● REQUIRED WORK
Starting at the top of the entries, restate word for word each line up to and including the one with "This screenshot has height=1445, width=2021.".

(Dataset entries)
--------------------------------
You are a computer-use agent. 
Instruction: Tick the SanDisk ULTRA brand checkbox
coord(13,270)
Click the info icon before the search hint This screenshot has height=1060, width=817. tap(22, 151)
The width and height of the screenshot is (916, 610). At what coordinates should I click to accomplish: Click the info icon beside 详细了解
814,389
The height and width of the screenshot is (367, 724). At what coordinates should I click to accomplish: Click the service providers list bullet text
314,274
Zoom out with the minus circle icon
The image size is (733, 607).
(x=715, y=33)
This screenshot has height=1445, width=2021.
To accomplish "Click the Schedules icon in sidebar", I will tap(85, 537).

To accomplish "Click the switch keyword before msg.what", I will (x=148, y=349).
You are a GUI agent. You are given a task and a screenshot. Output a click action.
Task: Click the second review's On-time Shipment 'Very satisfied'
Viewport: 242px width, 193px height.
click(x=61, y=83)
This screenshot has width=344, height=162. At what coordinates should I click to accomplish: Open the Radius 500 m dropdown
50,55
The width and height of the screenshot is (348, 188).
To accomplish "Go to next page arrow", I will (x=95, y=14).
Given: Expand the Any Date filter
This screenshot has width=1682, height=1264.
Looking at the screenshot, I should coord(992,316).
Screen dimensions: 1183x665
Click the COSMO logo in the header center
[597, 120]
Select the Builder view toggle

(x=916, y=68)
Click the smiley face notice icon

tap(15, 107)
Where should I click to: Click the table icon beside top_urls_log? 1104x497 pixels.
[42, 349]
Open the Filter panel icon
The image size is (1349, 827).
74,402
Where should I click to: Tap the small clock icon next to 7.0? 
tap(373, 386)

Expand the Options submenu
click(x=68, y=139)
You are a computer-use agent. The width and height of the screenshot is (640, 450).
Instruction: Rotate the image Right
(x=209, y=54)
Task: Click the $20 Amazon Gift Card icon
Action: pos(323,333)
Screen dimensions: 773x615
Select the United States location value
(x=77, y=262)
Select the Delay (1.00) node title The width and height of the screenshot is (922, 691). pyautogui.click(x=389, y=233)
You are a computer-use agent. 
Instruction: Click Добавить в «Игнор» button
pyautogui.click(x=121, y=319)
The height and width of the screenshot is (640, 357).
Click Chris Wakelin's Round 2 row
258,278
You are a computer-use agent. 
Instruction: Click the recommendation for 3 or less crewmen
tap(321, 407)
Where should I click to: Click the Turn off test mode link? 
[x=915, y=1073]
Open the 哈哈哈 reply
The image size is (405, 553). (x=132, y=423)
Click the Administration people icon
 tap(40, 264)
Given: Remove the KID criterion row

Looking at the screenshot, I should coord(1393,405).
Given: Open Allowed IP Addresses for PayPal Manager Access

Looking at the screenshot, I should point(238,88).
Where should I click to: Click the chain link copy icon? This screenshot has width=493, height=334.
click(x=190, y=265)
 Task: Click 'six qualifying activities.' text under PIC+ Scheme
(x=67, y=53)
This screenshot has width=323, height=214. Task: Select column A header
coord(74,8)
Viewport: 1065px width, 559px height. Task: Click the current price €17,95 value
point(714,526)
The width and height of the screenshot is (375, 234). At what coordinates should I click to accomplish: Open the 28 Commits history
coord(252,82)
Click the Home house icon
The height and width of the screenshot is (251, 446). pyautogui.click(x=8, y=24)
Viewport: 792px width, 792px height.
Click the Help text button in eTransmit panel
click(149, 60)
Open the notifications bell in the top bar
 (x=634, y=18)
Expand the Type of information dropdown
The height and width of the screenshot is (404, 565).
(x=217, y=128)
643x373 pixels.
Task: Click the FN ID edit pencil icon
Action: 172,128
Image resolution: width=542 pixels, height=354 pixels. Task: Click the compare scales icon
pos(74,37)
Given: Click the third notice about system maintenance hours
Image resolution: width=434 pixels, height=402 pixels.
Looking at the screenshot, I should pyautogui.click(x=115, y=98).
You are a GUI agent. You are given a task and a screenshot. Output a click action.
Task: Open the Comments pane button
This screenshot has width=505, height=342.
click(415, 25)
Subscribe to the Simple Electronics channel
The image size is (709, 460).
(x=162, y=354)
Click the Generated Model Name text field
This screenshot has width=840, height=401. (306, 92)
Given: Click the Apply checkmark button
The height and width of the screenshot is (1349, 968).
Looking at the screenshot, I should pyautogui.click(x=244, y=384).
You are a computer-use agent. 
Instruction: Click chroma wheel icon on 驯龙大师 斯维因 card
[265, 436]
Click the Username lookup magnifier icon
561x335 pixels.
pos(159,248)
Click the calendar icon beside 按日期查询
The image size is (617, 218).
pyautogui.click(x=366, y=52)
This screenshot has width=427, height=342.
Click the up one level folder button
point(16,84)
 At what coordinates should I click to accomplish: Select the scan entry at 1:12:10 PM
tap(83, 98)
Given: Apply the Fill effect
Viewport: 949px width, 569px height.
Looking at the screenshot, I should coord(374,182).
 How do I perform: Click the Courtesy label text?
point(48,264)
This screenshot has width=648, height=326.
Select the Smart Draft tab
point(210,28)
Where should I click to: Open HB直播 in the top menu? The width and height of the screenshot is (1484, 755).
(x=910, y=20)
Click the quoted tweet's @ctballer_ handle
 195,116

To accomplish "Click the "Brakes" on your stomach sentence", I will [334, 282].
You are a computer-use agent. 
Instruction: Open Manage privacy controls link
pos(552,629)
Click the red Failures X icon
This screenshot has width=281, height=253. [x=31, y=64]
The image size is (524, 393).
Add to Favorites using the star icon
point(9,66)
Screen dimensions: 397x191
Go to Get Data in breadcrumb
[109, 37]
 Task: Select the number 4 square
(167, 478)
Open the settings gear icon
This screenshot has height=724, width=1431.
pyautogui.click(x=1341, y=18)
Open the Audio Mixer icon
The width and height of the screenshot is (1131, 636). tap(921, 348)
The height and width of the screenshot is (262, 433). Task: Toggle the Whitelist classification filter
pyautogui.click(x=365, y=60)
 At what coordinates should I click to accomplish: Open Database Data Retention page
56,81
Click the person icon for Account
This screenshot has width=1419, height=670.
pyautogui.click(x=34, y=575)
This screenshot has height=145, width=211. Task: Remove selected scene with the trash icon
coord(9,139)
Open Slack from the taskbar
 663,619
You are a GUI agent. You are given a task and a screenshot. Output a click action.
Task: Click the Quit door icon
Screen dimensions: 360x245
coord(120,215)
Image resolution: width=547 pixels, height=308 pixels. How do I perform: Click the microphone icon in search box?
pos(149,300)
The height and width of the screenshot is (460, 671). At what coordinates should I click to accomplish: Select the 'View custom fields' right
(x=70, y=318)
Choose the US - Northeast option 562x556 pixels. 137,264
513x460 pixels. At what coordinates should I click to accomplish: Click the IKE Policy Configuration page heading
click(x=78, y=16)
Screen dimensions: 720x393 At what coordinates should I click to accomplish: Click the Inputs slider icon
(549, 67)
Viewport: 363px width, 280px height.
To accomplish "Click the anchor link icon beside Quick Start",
--------------------------------
● TASK OUTPUT
You are a computer-use agent. 
Instruction: Tick the SanDisk ULTRA brand checkbox
coord(13,270)
Click the info icon before the search hint This screenshot has height=1060, width=817. tap(22, 151)
The width and height of the screenshot is (916, 610). At what coordinates should I click to accomplish: Click the info icon beside 详细了解
814,389
The height and width of the screenshot is (367, 724). At what coordinates should I click to accomplish: Click the service providers list bullet text
314,274
Zoom out with the minus circle icon
The image size is (733, 607).
(x=715, y=33)
This screenshot has height=1445, width=2021.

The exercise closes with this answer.